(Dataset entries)
= = =
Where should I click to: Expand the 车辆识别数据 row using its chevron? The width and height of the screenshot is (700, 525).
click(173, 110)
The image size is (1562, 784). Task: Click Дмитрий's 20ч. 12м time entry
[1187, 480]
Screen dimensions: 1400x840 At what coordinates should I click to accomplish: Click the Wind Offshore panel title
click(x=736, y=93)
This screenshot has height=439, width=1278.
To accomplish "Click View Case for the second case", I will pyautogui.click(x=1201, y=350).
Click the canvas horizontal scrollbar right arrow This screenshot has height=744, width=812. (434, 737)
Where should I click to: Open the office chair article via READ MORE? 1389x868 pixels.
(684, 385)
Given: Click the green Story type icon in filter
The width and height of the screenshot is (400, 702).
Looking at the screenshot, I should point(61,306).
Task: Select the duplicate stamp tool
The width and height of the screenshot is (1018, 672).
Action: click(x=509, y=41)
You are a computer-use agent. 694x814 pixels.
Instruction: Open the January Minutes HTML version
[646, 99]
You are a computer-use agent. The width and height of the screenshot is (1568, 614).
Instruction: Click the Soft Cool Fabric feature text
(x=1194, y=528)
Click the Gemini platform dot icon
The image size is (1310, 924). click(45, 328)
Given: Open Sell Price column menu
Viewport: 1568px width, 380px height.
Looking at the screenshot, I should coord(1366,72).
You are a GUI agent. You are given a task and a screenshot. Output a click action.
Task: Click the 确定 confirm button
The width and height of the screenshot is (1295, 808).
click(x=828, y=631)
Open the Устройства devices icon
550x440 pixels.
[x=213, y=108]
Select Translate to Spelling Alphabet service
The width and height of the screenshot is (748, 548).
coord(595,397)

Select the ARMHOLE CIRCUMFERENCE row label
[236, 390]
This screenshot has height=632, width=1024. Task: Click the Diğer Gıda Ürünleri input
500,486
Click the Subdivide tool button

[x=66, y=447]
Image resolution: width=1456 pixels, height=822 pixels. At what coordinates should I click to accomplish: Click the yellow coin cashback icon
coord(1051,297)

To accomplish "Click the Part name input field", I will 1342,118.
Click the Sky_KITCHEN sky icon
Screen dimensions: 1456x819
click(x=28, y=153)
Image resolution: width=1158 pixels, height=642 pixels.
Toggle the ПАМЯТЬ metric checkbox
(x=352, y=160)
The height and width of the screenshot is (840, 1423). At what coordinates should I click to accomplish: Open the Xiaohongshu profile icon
= = =
*WORK REQUIRED*. Could you rewrite the data above, replacing "Where should I click to" with "Where do I click to" and leaving everything else unchanged?

*REPLY*.
Where do I click to: Expand the 车辆识别数据 row using its chevron? The width and height of the screenshot is (700, 525).
click(173, 110)
The image size is (1562, 784). Task: Click Дмитрий's 20ч. 12м time entry
[1187, 480]
Screen dimensions: 1400x840 At what coordinates should I click to accomplish: Click the Wind Offshore panel title
click(x=736, y=93)
This screenshot has height=439, width=1278.
To accomplish "Click View Case for the second case", I will pyautogui.click(x=1201, y=350).
Click the canvas horizontal scrollbar right arrow This screenshot has height=744, width=812. (434, 737)
Where do I click to: Open the office chair article via READ MORE? 1389x868 pixels.
(684, 385)
Given: Click the green Story type icon in filter
The width and height of the screenshot is (400, 702).
Looking at the screenshot, I should point(61,306).
Task: Select the duplicate stamp tool
The width and height of the screenshot is (1018, 672).
Action: click(x=509, y=41)
You are a computer-use agent. 694x814 pixels.
Instruction: Open the January Minutes HTML version
[646, 99]
You are a computer-use agent. The width and height of the screenshot is (1568, 614).
Instruction: Click the Soft Cool Fabric feature text
(x=1194, y=528)
Click the Gemini platform dot icon
The image size is (1310, 924). click(45, 328)
Given: Open Sell Price column menu
Viewport: 1568px width, 380px height.
Looking at the screenshot, I should coord(1366,72).
You are a GUI agent. You are given a task and a screenshot. Output a click action.
Task: Click the 确定 confirm button
The width and height of the screenshot is (1295, 808).
click(x=828, y=631)
Open the Устройства devices icon
550x440 pixels.
[x=213, y=108]
Select Translate to Spelling Alphabet service
The width and height of the screenshot is (748, 548).
coord(595,397)

Select the ARMHOLE CIRCUMFERENCE row label
[236, 390]
This screenshot has height=632, width=1024. Task: Click the Diğer Gıda Ürünleri input
500,486
Click the Subdivide tool button

[x=66, y=447]
Image resolution: width=1456 pixels, height=822 pixels. At what coordinates should I click to accomplish: Click the yellow coin cashback icon
coord(1051,297)

To accomplish "Click the Part name input field", I will 1342,118.
Click the Sky_KITCHEN sky icon
Screen dimensions: 1456x819
click(x=28, y=153)
Image resolution: width=1158 pixels, height=642 pixels.
Toggle the ПАМЯТЬ metric checkbox
(x=352, y=160)
The height and width of the screenshot is (840, 1423). At what coordinates should I click to accomplish: Open the Xiaohongshu profile icon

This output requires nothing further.